> **Directions for this task**
Report each line in the entries below that contains the string "pixels", copying every such line in full.
----
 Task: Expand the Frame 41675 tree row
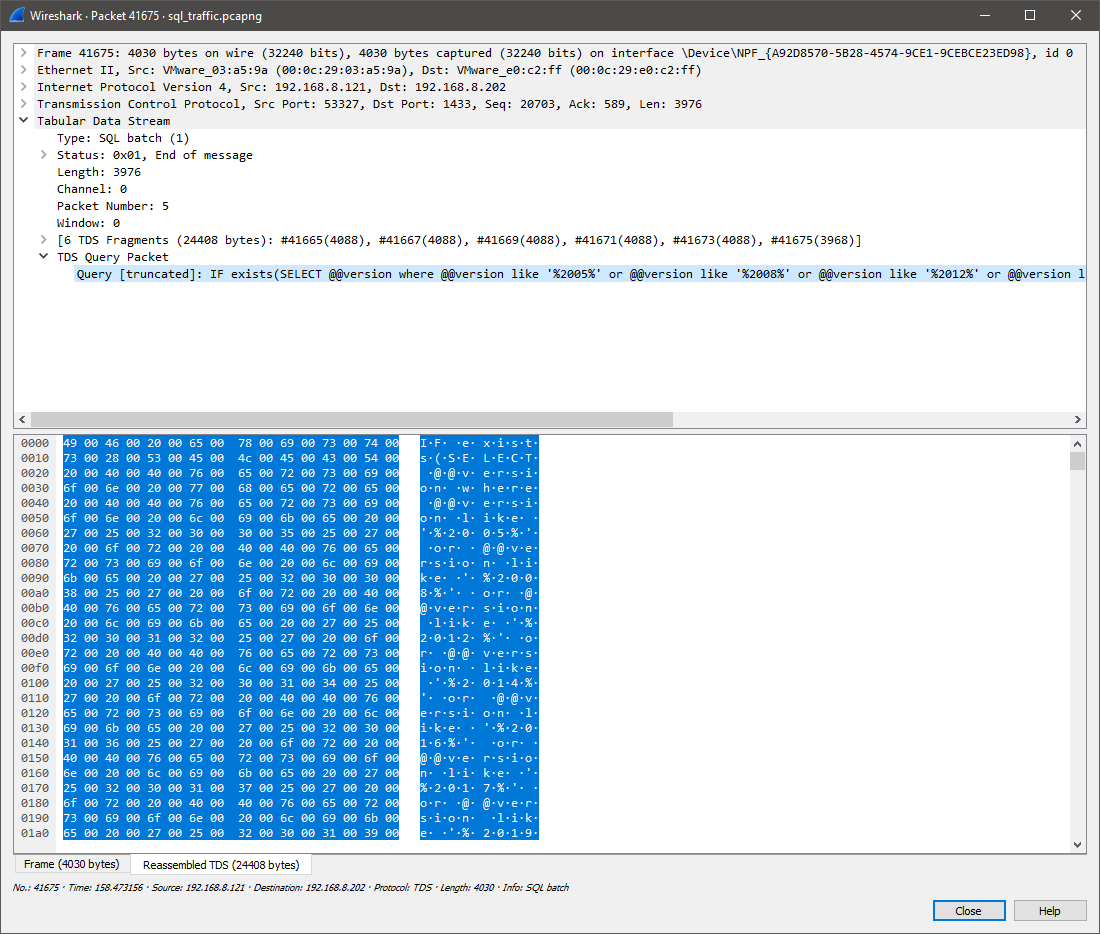[x=23, y=53]
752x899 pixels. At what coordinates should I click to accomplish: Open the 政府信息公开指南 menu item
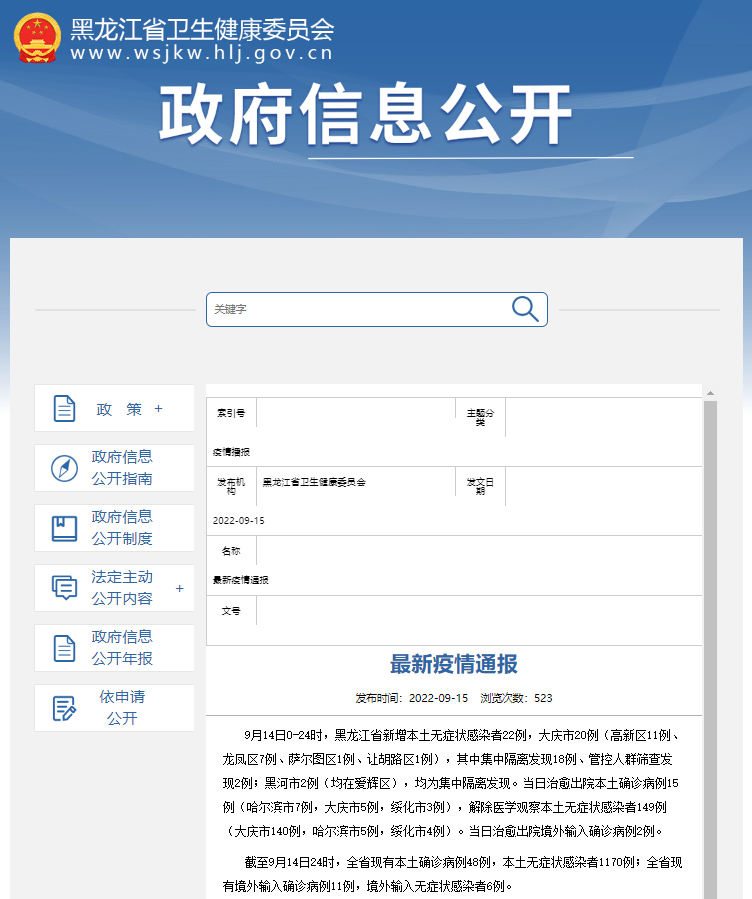tap(122, 468)

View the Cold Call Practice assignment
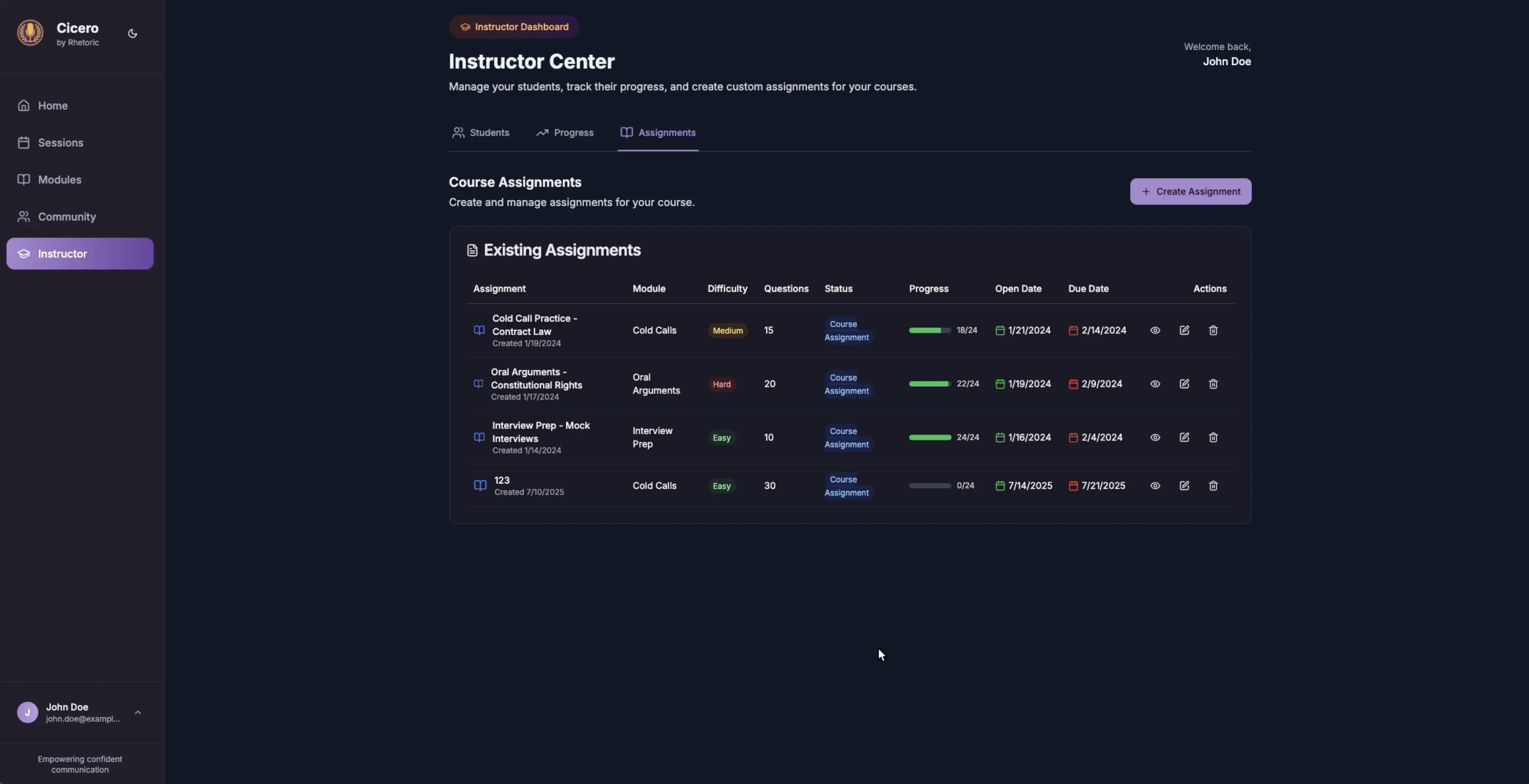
----
> **Task solution**
752x899 pixels. At what coordinates should I click to accomplish: Open the 政府信息公开指南 menu item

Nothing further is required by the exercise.